1 1/2 pounds/680 grams asparagus, boiled and shocked
1 1/2 pounds/680 grams scallops
3/4 cup/170 grams butter, cut into 3 equal pieces
Fine sea salt
Canola oil
Kosher salt
About 2 tablespoons lemon juice
Finely chopped lemon zest for garnish

1. Remove the tips from the asparagus and reserve for garnish. Cut the stalks into pieces and purée in a blender until completely smooth. You may need to add a little water, 1/4 cup/60 milliliters or so, to ensure they’re completely puréed. You can also use a food processor; if you do, pass the purée through a basket strainer to remove any long fibers. The asparagus can be prepared up to 24 hours before serving and stored in the refrigerator.

2. Remove the scallops from the refrigerator 1 hour before cooking and place them on a plate lined with paper towels/absorbent paper. They usually have a little nib of connective tissue on their side; remove and discard this.

3. Just before cooking the scallops, put the puréed asparagus in a saucepan over low heat. Put the asparagus tips and 1 piece of the butter in a sauté pan over low heat.

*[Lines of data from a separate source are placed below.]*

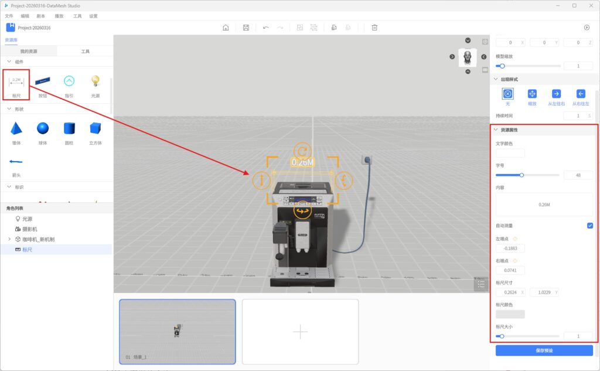This screenshot has height=371, width=600.
Task: Click the trash delete icon
Action: 374,28
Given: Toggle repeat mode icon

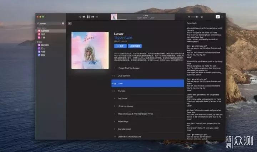Looking at the screenshot, I should click(x=97, y=17).
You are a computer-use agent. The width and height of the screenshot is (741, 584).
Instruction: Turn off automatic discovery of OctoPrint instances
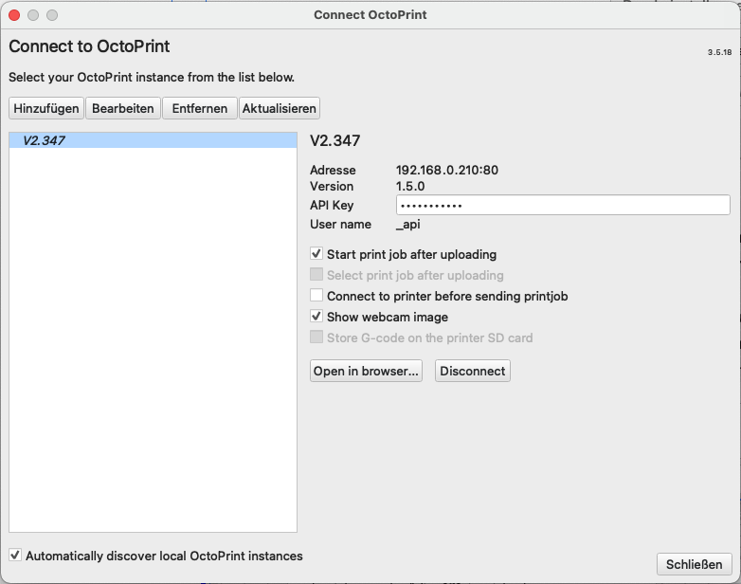click(14, 556)
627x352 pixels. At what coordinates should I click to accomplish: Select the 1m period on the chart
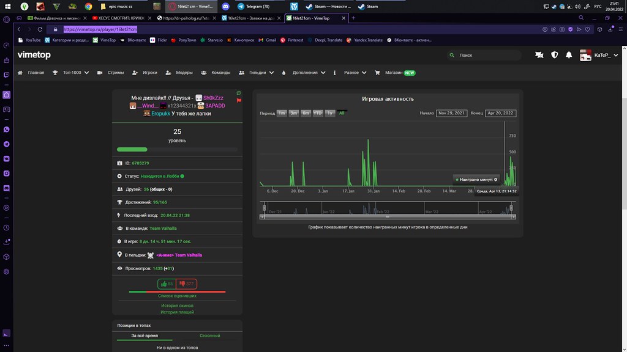tap(282, 113)
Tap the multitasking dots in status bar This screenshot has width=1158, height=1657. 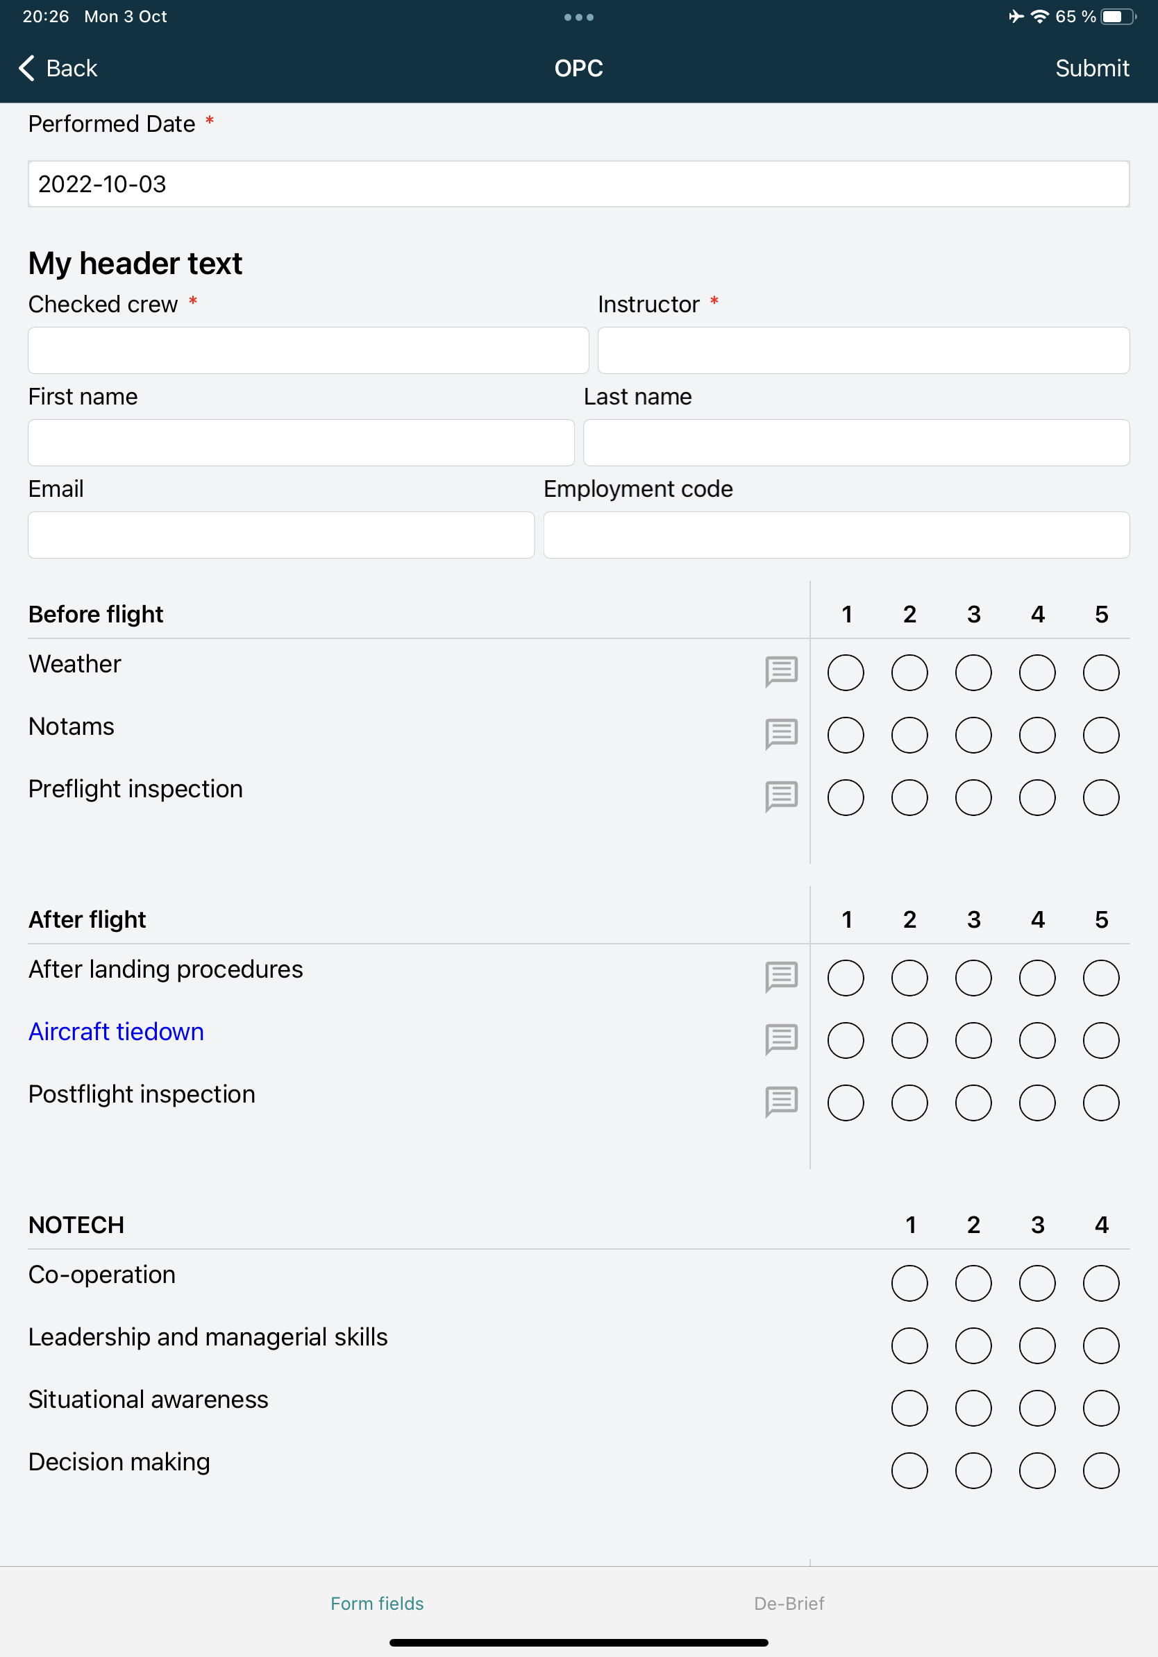tap(578, 16)
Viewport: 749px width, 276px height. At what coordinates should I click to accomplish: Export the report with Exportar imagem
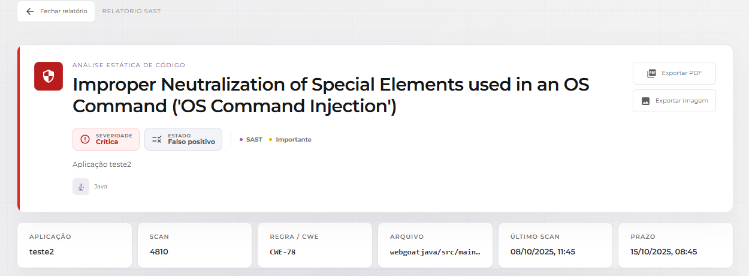[x=674, y=101]
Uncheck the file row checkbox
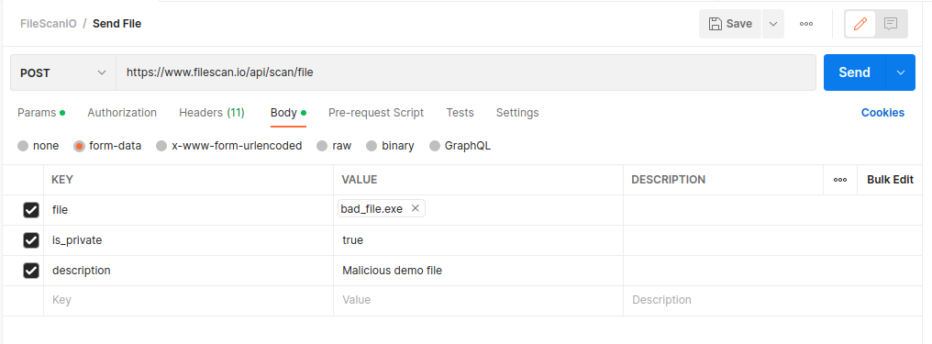 point(31,210)
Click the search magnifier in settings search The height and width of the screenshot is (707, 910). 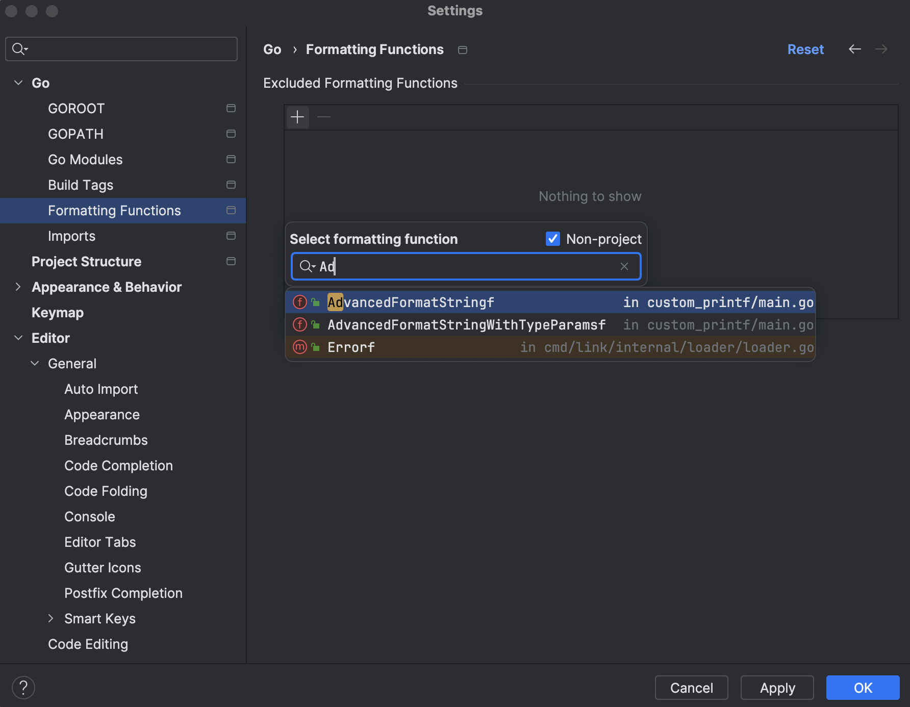19,49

4. Season the scallops on both sides with fine sea salt. Heat a large sauté pan over high heat. It needs to be large enough that the scallops aren’t crowded, or you won’t get a good sear, one of the pleasures of this dish. Add enough oil to cover the bottom of the pan. A depth of 3/16-inch/5 millimeters is ideal, but gauge the depth by eye. It is better to err on the side of too much oil. You’re not eating the oil, just cooking in it. When it’s very hot, just before it smokes, add the scallops and cook until they are beautifully seared, about 2 minutes. Turn and continue cooking just until the scallops are warm in the middle and medium-rare, about 2 minutes. With scallops, it’s better to err by undercooking them; raw scallops are delicious, but overcooked scallops are rubbery. Remove the scallops to paper towels/absorbent paper to drain.

5. While the scallops are cooking, raise the heat on both pans with asparagus to medium. Warm the tips in the butter. Bring the pureed asparagus to a simmer and season with kosher salt, then whisk in the remaining butter.

6. Immediately before serving, add the lemon juice to the asparagus sauce. Divide the sauce among plates or large bowls. Place the scallops on the sauce and garnish with the warmed asparagus tips and lemon zest.